From 3b1462830b94d2ba66b3fd8eaf25a945fd8c6a52 Mon Sep 17 00:00:00 2001
From: Chris Duncan <chris@zoso.dev>
Date: Wed, 12 Mar 2025 14:15:55 -0700
Subject: [PATCH] Refactor initialization to be extremely clear about how it is
 configured and why.

---
 src/shaders/compute.wgsl | 97 +++++++++++++++++++++++++++-------------
 1 file changed, 67 insertions(+), 30 deletions(-)

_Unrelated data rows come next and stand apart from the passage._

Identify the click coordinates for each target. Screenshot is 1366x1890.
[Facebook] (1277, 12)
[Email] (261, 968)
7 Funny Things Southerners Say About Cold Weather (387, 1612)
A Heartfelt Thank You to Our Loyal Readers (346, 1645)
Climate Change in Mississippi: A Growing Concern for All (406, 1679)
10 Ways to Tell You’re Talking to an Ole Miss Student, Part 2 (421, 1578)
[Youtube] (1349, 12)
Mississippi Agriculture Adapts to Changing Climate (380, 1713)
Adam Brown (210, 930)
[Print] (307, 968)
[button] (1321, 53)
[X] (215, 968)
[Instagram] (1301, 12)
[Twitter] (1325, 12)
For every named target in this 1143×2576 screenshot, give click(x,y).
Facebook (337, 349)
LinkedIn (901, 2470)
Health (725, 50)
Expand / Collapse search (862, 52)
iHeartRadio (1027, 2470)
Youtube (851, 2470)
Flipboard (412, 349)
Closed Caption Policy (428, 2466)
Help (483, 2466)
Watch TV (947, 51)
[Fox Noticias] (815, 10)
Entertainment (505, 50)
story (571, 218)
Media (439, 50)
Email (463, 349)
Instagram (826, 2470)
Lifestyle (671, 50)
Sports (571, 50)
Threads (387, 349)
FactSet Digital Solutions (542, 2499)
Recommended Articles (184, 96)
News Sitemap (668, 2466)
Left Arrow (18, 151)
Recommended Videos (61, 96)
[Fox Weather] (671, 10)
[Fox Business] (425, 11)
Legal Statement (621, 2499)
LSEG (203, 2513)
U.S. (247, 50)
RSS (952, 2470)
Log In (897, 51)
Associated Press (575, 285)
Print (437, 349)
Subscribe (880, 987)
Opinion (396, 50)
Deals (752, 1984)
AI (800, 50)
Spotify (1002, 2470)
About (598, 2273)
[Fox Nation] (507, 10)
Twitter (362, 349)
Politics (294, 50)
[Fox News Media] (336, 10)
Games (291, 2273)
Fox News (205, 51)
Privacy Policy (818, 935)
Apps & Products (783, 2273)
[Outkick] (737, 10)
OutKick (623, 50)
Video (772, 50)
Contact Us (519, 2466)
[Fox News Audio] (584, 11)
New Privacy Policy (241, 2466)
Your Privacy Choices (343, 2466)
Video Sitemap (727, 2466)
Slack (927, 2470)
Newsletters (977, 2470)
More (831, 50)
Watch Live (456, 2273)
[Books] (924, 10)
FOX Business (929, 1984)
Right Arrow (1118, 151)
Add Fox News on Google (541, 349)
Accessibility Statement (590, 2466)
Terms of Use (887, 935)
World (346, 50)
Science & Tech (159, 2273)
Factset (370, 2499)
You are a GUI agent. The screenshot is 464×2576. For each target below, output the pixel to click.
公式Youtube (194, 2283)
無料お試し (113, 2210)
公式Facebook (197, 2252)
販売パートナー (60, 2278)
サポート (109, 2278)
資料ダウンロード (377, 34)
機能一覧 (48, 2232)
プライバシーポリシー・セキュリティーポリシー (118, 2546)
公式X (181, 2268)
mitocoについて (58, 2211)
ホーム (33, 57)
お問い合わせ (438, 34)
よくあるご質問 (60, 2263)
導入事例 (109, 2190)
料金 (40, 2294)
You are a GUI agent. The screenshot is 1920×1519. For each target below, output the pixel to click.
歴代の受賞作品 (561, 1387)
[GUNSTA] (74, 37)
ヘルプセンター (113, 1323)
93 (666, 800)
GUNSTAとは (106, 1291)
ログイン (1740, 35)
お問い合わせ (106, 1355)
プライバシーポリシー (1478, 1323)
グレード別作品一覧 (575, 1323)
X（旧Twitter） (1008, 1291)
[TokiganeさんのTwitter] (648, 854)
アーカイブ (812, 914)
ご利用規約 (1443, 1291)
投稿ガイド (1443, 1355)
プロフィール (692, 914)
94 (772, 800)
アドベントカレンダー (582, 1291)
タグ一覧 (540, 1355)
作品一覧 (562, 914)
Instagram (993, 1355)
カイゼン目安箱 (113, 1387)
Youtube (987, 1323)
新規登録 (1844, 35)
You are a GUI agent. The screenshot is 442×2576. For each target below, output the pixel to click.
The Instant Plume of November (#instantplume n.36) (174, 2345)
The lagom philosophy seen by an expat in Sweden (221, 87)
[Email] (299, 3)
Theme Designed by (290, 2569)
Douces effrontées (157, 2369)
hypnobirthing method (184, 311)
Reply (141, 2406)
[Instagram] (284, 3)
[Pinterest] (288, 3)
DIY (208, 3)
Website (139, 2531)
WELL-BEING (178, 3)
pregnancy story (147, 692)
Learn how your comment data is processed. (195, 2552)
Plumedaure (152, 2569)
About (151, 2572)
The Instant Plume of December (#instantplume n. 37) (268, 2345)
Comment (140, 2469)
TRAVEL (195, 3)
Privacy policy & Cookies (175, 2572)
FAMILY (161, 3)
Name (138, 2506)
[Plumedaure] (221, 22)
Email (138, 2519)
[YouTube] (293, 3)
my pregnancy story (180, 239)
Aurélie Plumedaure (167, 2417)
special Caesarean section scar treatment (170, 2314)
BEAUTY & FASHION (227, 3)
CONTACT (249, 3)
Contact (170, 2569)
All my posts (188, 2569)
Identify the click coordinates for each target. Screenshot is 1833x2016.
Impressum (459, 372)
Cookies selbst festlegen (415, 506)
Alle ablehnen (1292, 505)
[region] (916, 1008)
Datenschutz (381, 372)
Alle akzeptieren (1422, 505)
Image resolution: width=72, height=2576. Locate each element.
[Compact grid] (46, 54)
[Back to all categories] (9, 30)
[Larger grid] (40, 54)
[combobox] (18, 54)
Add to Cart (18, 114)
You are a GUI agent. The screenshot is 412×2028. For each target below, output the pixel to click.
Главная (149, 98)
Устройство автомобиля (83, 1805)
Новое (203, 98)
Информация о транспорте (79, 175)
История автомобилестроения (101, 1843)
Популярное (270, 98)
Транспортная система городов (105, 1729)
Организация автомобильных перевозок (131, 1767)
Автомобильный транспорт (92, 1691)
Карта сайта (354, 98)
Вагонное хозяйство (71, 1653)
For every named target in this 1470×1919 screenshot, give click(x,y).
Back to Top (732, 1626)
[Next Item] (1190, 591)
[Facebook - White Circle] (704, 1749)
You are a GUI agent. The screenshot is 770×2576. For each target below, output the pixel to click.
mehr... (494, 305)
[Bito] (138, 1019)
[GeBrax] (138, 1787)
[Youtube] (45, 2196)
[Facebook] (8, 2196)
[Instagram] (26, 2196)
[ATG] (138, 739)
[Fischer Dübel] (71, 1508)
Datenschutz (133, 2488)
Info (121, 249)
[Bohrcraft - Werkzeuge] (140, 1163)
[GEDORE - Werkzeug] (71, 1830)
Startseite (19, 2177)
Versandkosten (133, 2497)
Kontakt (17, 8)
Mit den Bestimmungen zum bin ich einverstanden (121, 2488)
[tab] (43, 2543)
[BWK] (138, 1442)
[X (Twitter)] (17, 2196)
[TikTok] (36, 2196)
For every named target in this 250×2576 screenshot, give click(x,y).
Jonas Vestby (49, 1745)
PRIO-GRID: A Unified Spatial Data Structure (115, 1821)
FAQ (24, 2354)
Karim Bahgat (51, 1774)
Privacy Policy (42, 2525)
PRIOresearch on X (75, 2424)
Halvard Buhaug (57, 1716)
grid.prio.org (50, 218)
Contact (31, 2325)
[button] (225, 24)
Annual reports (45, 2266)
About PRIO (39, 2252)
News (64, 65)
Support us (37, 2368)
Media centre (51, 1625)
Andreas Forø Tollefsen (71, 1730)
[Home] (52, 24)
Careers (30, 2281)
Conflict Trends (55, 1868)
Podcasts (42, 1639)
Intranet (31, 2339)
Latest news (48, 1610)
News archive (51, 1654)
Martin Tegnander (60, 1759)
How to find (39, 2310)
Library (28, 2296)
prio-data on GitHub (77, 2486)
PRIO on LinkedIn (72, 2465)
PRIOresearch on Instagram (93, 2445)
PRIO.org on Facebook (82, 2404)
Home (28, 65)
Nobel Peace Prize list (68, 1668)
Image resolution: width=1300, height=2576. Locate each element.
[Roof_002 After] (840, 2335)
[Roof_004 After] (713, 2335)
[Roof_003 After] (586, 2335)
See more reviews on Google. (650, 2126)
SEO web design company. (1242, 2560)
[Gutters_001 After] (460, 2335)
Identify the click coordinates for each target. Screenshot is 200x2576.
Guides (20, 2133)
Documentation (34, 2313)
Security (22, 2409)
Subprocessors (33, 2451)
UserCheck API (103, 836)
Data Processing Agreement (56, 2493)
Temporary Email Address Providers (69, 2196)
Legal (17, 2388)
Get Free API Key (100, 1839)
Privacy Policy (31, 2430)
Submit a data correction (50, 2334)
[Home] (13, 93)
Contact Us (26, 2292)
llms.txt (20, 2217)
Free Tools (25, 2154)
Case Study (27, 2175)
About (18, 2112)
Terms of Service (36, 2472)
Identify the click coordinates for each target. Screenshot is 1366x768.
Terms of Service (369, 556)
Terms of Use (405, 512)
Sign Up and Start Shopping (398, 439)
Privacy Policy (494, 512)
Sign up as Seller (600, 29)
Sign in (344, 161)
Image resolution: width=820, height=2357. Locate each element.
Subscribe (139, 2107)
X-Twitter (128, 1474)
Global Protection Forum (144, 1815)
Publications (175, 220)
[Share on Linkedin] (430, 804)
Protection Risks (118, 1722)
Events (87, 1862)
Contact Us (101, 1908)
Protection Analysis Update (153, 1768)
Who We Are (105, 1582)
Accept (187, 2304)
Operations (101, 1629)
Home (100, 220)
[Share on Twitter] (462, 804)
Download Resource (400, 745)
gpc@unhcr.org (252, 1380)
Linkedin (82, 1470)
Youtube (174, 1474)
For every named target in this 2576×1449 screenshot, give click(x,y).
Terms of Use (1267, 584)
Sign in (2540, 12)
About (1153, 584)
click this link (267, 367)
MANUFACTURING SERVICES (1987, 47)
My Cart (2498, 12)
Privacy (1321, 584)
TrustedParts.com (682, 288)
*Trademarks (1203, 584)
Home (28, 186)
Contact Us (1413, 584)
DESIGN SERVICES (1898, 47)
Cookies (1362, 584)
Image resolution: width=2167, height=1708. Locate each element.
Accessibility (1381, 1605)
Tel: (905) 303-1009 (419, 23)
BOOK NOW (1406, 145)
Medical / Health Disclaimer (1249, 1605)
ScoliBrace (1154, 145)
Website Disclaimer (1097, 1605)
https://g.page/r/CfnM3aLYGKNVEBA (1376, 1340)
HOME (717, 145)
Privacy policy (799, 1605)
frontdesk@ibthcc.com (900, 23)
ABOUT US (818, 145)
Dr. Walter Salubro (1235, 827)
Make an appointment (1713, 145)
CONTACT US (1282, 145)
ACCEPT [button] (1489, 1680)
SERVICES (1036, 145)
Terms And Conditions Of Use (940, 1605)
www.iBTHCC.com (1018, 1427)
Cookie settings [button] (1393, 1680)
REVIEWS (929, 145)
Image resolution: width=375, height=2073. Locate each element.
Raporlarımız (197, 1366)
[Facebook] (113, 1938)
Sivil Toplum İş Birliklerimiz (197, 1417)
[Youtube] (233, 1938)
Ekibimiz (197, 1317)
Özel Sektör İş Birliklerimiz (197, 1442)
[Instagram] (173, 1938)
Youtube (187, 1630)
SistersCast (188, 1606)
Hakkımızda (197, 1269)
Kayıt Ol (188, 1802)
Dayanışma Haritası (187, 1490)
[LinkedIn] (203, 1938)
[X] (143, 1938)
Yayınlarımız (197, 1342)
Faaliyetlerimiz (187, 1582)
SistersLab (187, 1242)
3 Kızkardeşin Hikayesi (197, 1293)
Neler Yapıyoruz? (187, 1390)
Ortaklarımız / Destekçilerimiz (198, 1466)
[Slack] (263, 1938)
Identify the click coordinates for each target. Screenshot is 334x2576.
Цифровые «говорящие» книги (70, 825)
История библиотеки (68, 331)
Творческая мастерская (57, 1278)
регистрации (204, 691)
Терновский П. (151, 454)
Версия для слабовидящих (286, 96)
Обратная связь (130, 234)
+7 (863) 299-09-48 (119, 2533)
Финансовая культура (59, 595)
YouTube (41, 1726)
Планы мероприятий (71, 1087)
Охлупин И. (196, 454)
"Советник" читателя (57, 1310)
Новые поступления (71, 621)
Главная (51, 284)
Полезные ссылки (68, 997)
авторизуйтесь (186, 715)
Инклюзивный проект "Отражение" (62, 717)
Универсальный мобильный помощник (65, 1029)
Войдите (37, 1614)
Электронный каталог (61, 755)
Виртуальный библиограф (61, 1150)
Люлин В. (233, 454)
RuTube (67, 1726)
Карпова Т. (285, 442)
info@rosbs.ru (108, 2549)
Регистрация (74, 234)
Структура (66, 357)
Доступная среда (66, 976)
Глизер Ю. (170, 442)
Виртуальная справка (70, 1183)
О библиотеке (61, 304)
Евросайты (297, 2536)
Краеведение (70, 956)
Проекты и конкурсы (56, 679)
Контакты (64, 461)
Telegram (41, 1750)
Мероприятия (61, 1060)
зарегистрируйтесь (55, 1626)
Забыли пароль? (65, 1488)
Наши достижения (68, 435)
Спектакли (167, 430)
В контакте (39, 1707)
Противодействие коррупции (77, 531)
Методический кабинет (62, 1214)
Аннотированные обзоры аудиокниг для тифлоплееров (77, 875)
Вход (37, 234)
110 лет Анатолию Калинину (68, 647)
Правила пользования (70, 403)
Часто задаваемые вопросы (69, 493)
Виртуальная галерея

diff --git a/src/shaders/compute.wgsl b/src/shaders/compute.wgsl
index ba68f9e..e93382b 100644
--- a/src/shaders/compute.wgsl
+++ b/src/shaders/compute.wgsl
@@ -21,11 +21,64 @@ struct WORK {
 @group(0) @binding(1) var<storage, read_write> work: WORK;
 
 /**
-*
-* Numeric literal used in the finalization digest is the original value of the
-* first element of the initialization vector:`blake2b_IV[0]`.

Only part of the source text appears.